* **Short task**
Rewrite the entries as a numbered list, leaving out blank lines, covering only the stretch from the start of the entries through the line that contains "Action: [380, 623]".
------------------------------------------------------------
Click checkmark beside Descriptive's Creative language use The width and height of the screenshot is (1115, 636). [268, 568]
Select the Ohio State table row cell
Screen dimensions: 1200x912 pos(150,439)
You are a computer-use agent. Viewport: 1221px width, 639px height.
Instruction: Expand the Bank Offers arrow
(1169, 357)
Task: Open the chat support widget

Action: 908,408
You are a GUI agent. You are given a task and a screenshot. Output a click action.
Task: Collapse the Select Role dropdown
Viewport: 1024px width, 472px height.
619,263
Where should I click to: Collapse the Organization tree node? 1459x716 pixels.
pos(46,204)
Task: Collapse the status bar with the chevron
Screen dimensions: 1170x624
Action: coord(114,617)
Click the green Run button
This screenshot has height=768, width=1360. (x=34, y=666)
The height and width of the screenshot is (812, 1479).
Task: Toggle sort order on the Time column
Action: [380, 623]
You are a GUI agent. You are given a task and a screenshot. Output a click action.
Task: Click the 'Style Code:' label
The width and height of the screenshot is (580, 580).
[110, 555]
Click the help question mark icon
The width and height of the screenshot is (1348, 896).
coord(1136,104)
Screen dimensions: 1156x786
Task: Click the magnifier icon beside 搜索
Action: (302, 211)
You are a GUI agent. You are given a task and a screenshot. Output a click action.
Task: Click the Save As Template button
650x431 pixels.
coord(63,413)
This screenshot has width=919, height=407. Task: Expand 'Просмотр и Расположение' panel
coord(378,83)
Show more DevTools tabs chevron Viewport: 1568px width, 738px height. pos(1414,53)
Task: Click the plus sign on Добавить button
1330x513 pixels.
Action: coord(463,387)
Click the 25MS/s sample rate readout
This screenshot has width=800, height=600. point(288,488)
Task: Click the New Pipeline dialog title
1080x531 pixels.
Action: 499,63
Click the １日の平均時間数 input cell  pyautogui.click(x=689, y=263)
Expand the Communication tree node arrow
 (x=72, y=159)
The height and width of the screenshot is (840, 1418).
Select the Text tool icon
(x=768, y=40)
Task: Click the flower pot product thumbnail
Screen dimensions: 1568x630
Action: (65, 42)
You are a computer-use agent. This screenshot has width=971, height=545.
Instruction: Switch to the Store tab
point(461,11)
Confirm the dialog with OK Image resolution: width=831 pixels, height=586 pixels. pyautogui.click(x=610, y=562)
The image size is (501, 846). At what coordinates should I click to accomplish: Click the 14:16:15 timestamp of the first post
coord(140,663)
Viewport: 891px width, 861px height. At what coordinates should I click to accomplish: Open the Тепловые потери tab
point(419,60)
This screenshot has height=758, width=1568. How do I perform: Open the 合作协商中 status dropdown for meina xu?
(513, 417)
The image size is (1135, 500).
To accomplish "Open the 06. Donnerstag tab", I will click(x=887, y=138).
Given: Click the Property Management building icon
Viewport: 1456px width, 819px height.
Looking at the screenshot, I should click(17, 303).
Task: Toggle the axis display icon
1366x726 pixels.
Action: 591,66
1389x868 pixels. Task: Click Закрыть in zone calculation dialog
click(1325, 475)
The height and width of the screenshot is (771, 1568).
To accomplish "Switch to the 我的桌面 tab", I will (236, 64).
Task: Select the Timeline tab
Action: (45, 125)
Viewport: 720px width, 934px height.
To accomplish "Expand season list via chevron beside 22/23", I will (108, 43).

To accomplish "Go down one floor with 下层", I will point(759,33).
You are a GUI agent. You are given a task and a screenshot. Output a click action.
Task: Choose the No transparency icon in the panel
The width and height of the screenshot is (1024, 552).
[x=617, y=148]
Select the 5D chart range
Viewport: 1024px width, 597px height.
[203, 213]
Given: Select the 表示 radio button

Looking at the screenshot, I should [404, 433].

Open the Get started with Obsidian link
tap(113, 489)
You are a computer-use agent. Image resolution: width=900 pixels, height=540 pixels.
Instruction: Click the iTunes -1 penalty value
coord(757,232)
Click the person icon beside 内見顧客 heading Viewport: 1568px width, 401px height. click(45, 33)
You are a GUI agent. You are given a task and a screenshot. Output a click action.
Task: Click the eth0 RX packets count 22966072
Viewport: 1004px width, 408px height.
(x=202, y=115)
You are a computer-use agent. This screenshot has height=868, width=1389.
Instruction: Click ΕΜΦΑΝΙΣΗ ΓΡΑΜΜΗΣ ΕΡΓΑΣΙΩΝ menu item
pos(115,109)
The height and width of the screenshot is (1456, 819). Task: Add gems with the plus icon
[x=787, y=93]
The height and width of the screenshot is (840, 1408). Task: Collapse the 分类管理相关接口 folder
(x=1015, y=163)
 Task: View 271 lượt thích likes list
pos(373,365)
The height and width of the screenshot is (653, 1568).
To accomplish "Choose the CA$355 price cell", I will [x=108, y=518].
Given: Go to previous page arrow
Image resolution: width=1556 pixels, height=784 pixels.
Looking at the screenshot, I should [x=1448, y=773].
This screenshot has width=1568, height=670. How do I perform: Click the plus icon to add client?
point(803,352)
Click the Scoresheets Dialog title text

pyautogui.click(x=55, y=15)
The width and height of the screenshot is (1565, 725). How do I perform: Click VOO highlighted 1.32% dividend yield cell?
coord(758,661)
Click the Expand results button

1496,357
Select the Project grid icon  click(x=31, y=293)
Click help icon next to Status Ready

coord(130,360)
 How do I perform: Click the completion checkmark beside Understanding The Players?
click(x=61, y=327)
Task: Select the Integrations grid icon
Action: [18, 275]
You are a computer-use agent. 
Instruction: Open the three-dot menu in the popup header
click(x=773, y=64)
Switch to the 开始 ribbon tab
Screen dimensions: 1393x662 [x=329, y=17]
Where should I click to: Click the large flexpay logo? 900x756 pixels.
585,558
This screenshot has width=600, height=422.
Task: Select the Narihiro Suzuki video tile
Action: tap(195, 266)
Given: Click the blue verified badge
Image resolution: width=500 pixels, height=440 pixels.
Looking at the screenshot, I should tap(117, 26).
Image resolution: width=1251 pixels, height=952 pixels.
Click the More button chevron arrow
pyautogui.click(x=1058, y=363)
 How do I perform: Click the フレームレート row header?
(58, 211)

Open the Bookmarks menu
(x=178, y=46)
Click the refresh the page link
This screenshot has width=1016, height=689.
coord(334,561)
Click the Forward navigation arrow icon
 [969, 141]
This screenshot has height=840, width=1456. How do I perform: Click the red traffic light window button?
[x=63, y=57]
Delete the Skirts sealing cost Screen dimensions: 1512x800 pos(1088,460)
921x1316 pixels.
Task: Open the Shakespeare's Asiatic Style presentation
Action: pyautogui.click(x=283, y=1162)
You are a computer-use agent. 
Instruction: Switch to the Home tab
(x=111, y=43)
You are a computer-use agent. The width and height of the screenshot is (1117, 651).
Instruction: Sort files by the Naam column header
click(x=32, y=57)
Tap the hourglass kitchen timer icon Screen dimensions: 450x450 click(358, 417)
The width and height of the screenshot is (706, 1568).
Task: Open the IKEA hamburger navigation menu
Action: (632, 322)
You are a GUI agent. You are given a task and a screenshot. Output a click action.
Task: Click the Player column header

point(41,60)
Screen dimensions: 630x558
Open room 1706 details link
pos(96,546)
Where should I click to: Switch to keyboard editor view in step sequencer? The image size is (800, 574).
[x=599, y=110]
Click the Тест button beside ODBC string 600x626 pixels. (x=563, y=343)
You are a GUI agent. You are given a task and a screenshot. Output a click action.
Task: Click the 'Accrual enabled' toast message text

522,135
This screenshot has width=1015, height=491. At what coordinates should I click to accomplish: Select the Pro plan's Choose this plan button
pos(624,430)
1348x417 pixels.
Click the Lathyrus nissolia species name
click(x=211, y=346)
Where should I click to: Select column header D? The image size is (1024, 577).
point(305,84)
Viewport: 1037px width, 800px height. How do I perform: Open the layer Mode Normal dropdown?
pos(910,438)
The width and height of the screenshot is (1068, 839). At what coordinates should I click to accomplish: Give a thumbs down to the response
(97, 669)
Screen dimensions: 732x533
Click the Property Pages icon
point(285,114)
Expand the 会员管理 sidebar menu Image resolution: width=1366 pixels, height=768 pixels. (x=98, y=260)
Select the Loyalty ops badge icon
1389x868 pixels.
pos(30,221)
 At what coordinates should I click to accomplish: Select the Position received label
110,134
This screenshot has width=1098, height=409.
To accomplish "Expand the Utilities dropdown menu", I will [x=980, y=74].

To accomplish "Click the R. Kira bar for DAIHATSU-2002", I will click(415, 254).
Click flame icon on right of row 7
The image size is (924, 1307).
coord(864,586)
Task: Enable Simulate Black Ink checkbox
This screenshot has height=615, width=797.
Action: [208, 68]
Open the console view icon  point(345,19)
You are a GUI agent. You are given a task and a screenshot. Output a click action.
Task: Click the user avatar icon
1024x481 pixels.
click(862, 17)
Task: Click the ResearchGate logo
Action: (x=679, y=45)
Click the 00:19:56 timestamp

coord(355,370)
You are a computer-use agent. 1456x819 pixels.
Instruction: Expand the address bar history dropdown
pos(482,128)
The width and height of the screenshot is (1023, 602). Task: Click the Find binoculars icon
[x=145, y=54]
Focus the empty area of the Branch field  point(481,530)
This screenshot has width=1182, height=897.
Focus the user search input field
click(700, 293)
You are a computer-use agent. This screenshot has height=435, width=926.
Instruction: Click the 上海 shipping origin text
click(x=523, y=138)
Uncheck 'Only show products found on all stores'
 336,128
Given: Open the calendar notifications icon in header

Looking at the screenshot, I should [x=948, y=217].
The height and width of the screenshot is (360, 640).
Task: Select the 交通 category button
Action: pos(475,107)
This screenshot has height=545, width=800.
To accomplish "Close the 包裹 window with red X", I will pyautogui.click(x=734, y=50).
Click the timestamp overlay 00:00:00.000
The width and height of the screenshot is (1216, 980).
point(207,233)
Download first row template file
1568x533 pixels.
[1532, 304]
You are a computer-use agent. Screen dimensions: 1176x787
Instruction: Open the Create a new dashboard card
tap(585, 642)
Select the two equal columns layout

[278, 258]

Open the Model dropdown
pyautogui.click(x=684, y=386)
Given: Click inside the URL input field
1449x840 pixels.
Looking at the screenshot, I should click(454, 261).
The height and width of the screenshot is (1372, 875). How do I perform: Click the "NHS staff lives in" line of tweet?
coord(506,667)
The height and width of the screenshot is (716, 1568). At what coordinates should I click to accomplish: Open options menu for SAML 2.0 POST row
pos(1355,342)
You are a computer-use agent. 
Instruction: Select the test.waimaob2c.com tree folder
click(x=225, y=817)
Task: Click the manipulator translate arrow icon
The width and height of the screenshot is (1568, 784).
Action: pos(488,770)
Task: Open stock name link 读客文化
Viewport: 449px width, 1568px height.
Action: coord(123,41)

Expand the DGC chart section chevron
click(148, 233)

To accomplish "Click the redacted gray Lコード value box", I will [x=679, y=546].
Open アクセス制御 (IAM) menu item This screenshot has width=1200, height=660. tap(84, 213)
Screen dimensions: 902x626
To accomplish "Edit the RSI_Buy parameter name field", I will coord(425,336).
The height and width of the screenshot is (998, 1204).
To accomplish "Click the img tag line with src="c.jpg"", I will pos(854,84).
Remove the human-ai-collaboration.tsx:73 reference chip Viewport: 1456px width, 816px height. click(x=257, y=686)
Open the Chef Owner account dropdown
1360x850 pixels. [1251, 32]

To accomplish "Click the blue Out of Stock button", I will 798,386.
------------------------------------------------------------
* **In response**
1. Click checkmark beside Descriptive's Creative language use The width and height of the screenshot is (1115, 636). [268, 568]
2. Select the Ohio State table row cell
3. Screen dimensions: 1200x912 pos(150,439)
4. You are a computer-use agent. Viewport: 1221px width, 639px height.
5. Instruction: Expand the Bank Offers arrow
6. (1169, 357)
7. Task: Open the chat support widget
8. Action: 908,408
9. You are a GUI agent. You are given a task and a screenshot. Output a click action.
10. Task: Collapse the Select Role dropdown
11. Viewport: 1024px width, 472px height.
12. 619,263
13. Where should I click to: Collapse the Organization tree node? 1459x716 pixels.
14. pos(46,204)
15. Task: Collapse the status bar with the chevron
16. Screen dimensions: 1170x624
17. Action: coord(114,617)
18. Click the green Run button
19. This screenshot has height=768, width=1360. (x=34, y=666)
20. The height and width of the screenshot is (812, 1479).
21. Task: Toggle sort order on the Time column
22. Action: [380, 623]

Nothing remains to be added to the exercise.